Event summary combining transcript, slides, and related documents.

Logotype for Perenti Limited

H1 2025 earnings summary

23 Dec, 2025

Executive summary

  • Achieved record half-year revenue of AUD 1.73 billion, up 6% year-over-year, with EBITDA of AUD 323 million (+3%) and EBITA of AUD 155 million (+5%), in line with forecasts and supporting full-year guidance.

  • Interim dividend increased to AUD 0.03 per share, up 50% from the prior period, reflecting board confidence and a payout policy of 30%-40% of underlying NPATA.

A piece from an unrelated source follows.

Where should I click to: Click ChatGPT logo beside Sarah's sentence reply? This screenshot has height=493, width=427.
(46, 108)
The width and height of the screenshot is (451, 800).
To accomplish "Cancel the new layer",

  • Free cash flow was negative AUD 11.8 million due to late debtor receipts, but adjusted free cash flow was AUD 30.6 million, keeping FY 2025 guidance of >AUD 150 million on track.

  • Leverage at 0.9x, expected to reduce to 0.6-0.7x by year-end, with a strong balance sheet and liquidity of circa AUD 600 million.

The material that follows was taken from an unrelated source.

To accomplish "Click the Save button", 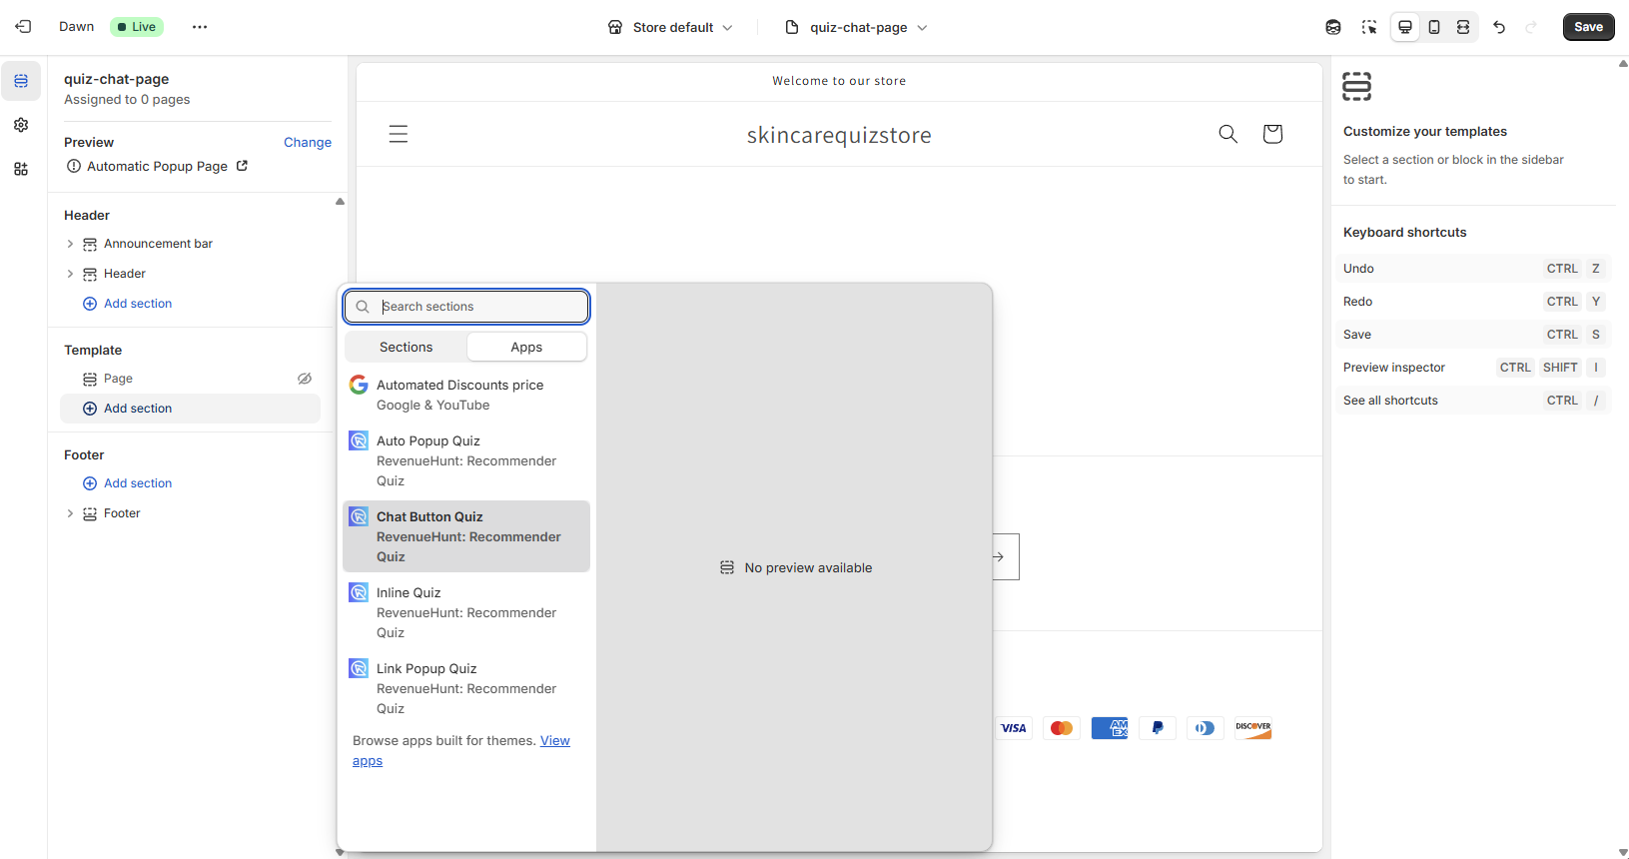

  • Leadership changes included a new CFO and President of Drilling Services, with a strategic focus on safety and operational discipline.

Financial highlights

  • Revenue reached AUD 1.73 billion (+6% vs prior year); EBITDA AUD 323 million (+3%); EBITA AUD 155 million (+5%); NPAT (A) AUD 82 million (+4%).

  • EBITDA margin at 18.6% (down 49 bps); EBITA margin at 9.0% (down 13 bps); NPAT (A) margin at 4.7% (down 9 bps).

  • Operating cash conversion at 71%, impacted by late debtor receipts; adjusted to 84% with normalization.

  • Net debt at AUD 598 million; liquidity of AUD 599.8 million with AUD 334.6 million undrawn facilities and AUD 265.2 million cash.

  • Net tangible assets per share increased to AUD 1.29 from AUD 1.18 year-over-year.

Outlook and guidance

  • FY 2025 revenue expected between AUD 3.4-3.6 billion and EBITA between AUD 325-345 million, with stronger second-half performance anticipated.

  • CapEx forecast at approximately AUD 330 million; free cash flow to exceed AUD 150 million.

  • Leverage targeted at 0.6-0.7x by June 2025.

  • Growth anticipated in 2H25 from margin increases in Contract Mining and higher utilisation in Drilling Services.

  • Guidance is not dependent on a significant uptick in exploration; modest improvement is expected.